"Mebbe you'll git a chance yet," he said. "If it had blown half an hour longer, you cud ha' tried."

They worked off that afternoon, getting sail up as the wind slacked. At night they kept the light in sight, and the next morning were standing back for Gun Key under a single-reefed mainsail with a fine strong northerly wind and clear sky. The steamship lay over on her side in the surf, which broke over her in sheets of foam and spray. The sea had gone down; but there still was enough to tear up the craft. The masts and funnel and nearly all the superstructure had gone. Even the iron sides were smashed, twisted and bent, the plates starting and ripping clear of the rivets under the smashing blows of the sea. No sign of life showed aboard; but as she was high up on the bank there was no doubt that men could live. The Sea-Horse ran close enough to give the crew a chance to read the name Orion on the stern.

"One o' them new ships," said Bill. "She was in Key West last time we ran sponges."

They ran as close to the surf as they dared, and let go both anchors. Paying out cable, the sloop soon came within fifty fathoms, and then stopped; for the sea rose just under the stern, and burst a few fathoms farther in.

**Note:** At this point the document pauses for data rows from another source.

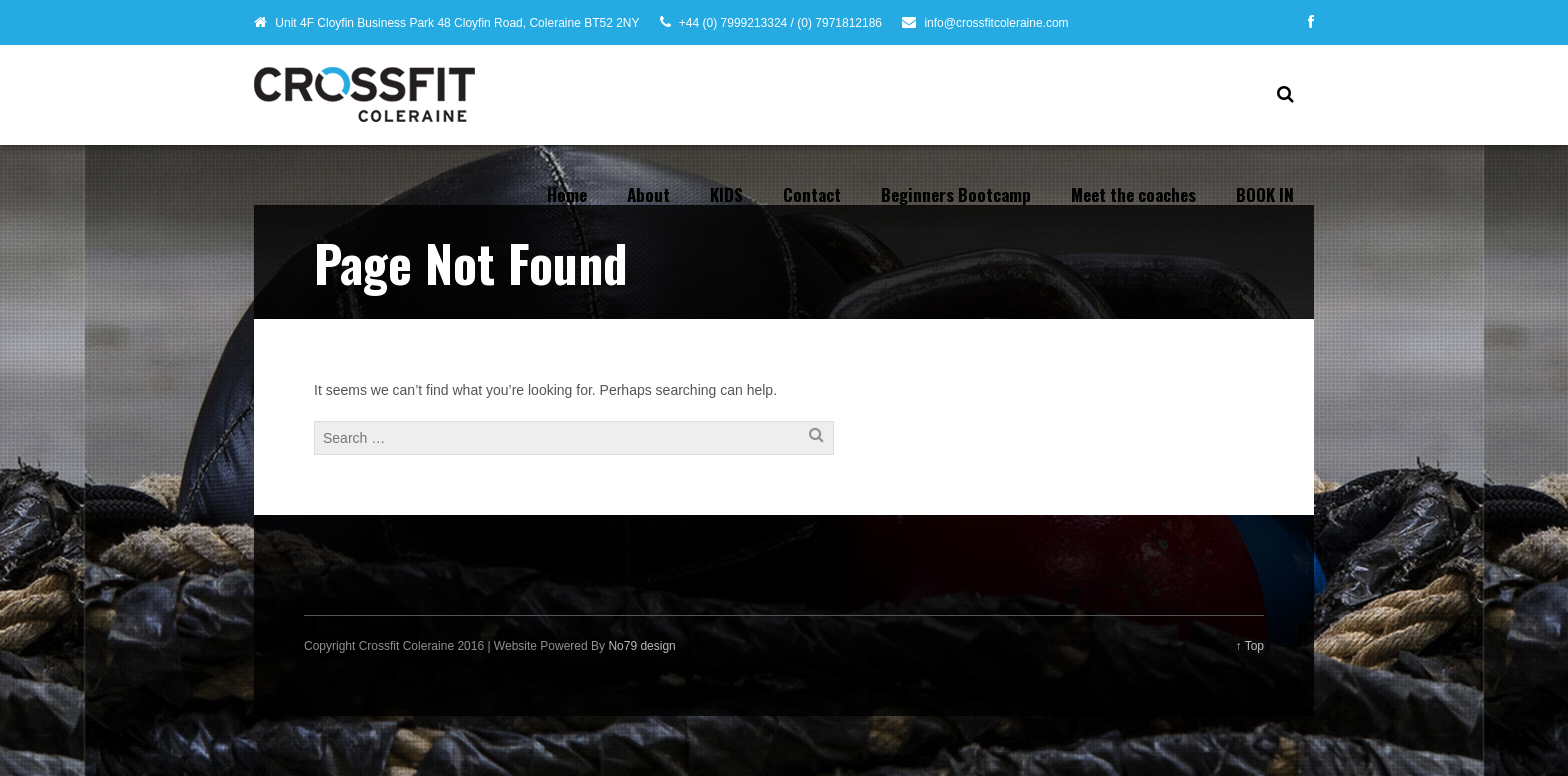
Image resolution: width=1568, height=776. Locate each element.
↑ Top (1250, 646)
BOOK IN (1265, 194)
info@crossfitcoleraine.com (996, 23)
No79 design (641, 646)
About (648, 194)
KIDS (726, 194)
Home (567, 194)
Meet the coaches (1133, 194)
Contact (812, 194)
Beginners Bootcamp (956, 194)
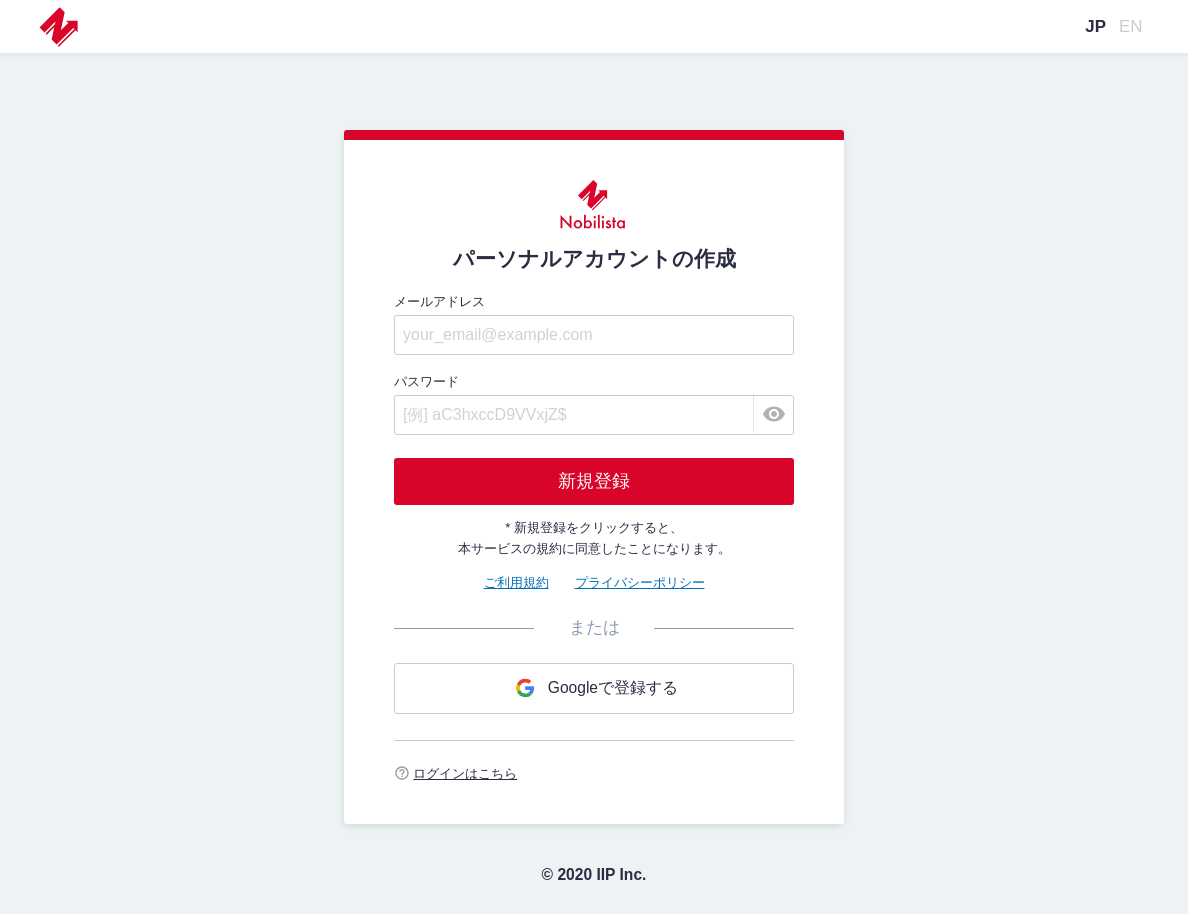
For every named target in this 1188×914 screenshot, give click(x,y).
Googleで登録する (594, 688)
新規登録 (594, 481)
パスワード (426, 381)
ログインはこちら (465, 773)
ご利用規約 (516, 582)
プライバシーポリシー (640, 582)
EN (1130, 26)
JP (1095, 26)
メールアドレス (439, 301)
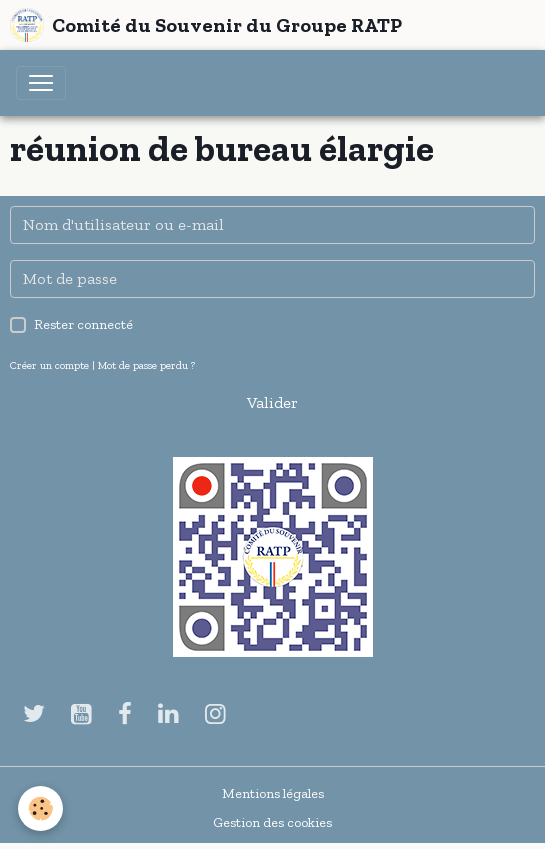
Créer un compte (49, 365)
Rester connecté (83, 324)
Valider (272, 402)
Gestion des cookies (272, 822)
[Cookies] (40, 808)
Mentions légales (273, 793)
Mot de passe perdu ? (146, 365)
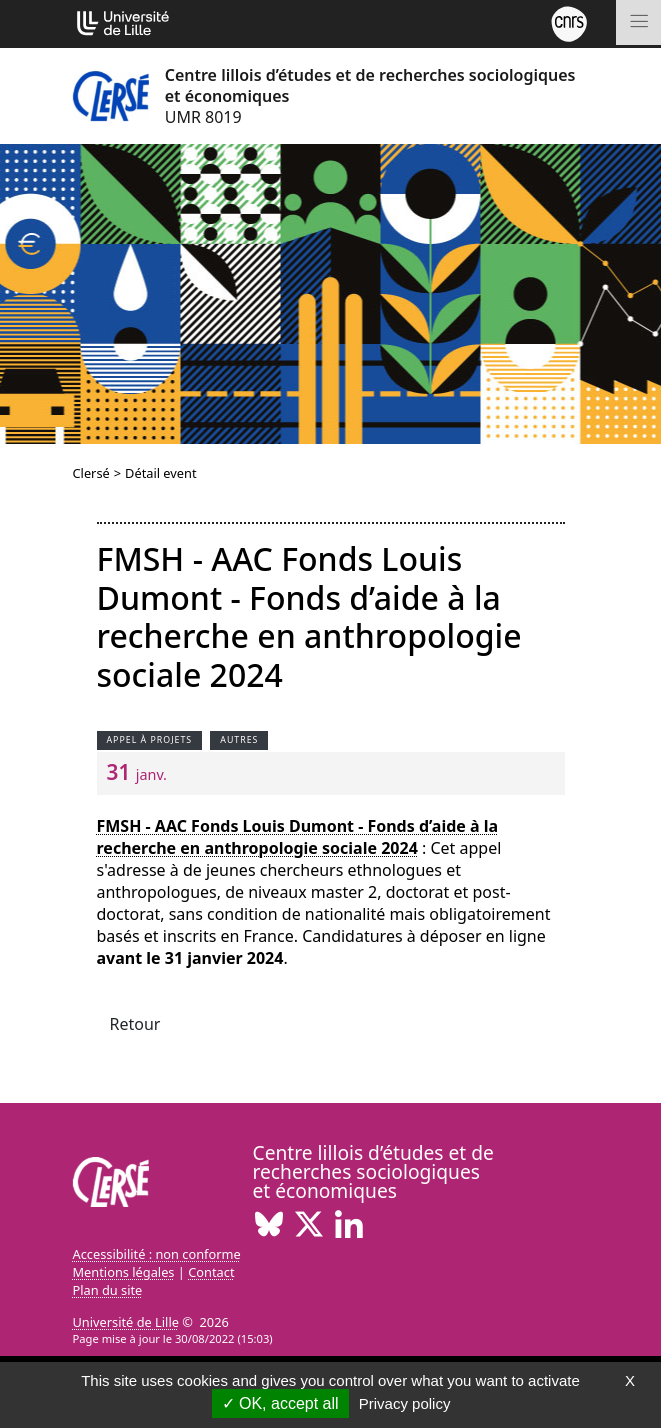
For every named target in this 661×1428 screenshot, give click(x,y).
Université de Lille (126, 1322)
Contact (211, 1272)
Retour (135, 1024)
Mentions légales (124, 1272)
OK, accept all (280, 1403)
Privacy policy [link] (405, 1403)
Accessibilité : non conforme (157, 1254)
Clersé (91, 473)
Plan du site (108, 1290)
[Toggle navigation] (638, 22)
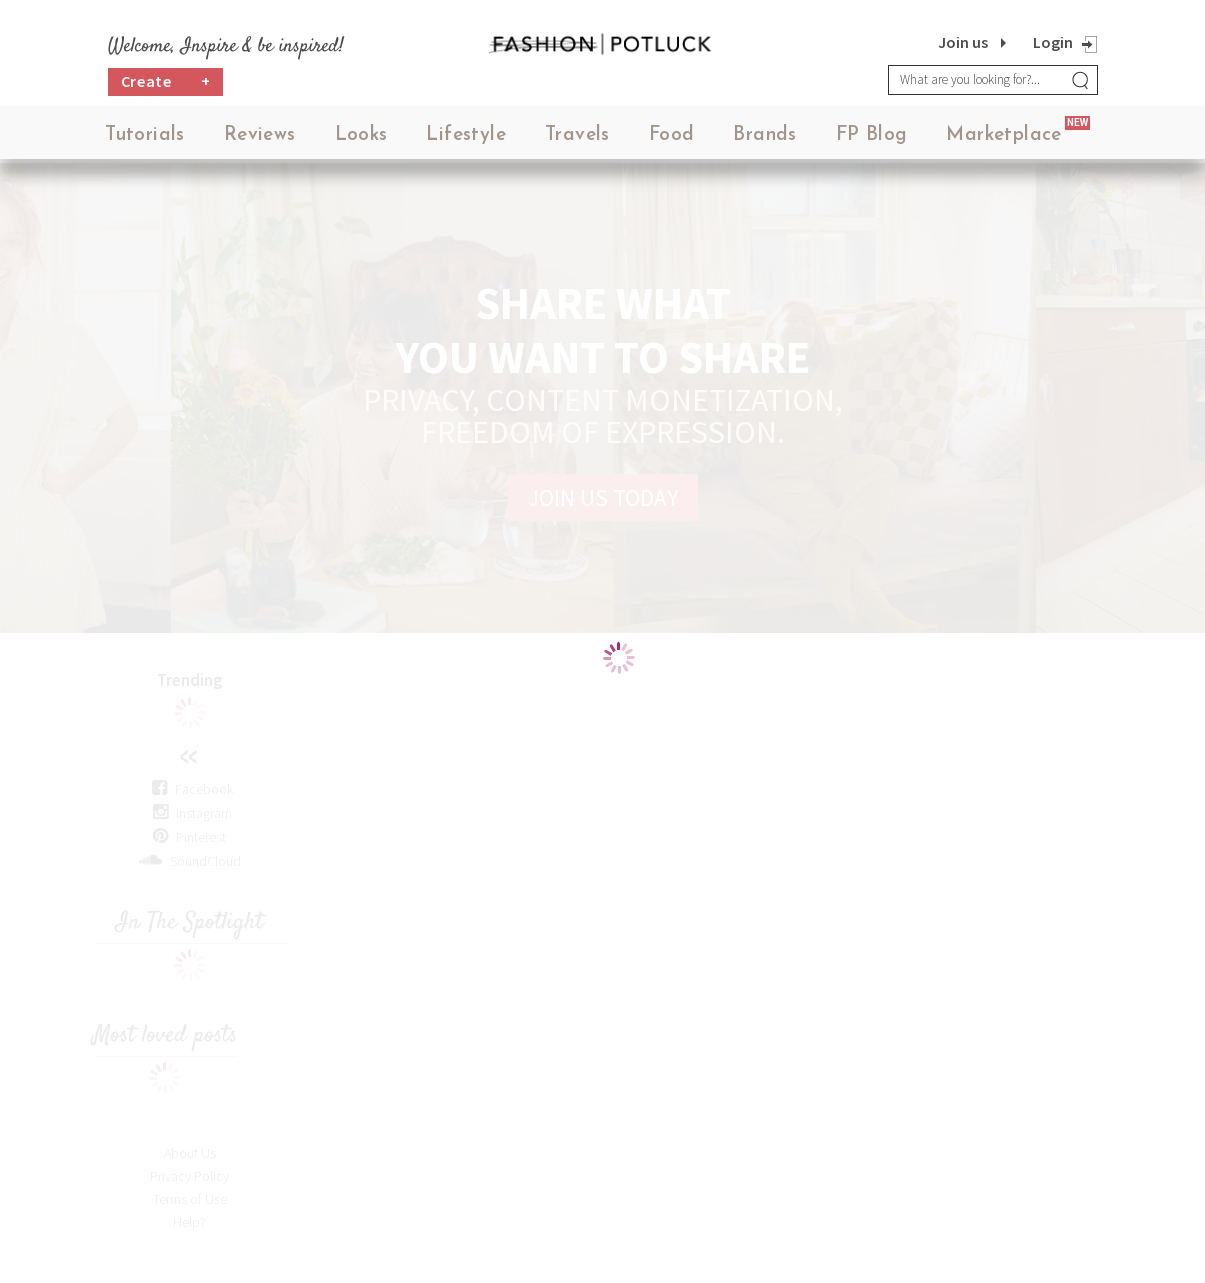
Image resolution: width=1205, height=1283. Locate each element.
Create (166, 85)
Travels (577, 139)
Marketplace (1003, 139)
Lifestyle (466, 139)
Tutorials (145, 139)
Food (672, 139)
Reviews (260, 139)
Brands (764, 139)
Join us (963, 42)
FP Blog (872, 139)
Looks (361, 139)
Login (1053, 42)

"Gimme a line," said the mate.

Sam and Heldron brought forth a coil of whale line, and the black man stripped for the plunge. He went over the side without a splash, and they paid out fathom after fathom until his black head showed close to the bow of the ship, which had settled inshore and lower. Then they saw him disappear around it, and they waited. Five, ten, minutes passed, and then a form showed upon the high stern. It was the mate, and he waved to haul line.

Heldron went over the taut line next, followed by a Swede and Sam. Then the line was slacked off, and the big mate, taking a new one, plunged to leeward and made his way ashore. Half-fish, the diver went through the surf without accident and joined the light-keeper and his assistant on the beach, where they were waiting to do what they could to save those on the wreck. A line they had sent in on a buoy had parted, and the man upon it had been drowned.

The mate went back aboard, and managed to get the ten passengers and rest of the crew ashore without accident. All had gone except an uncouth-looking lad, the ship's galley-boy, in whom no one took interest enough to care whether he got ashore or not. Dirty, dishevelled and frightened beyond words, the lad crawled out of his hiding-place and begged the big mate to take him in.

As he had been calling and looking through the ship for disabled men, the Captain having told him his crew, the mate seized the lad without further words and plunged over the side. The boy was the last person unaccounted for.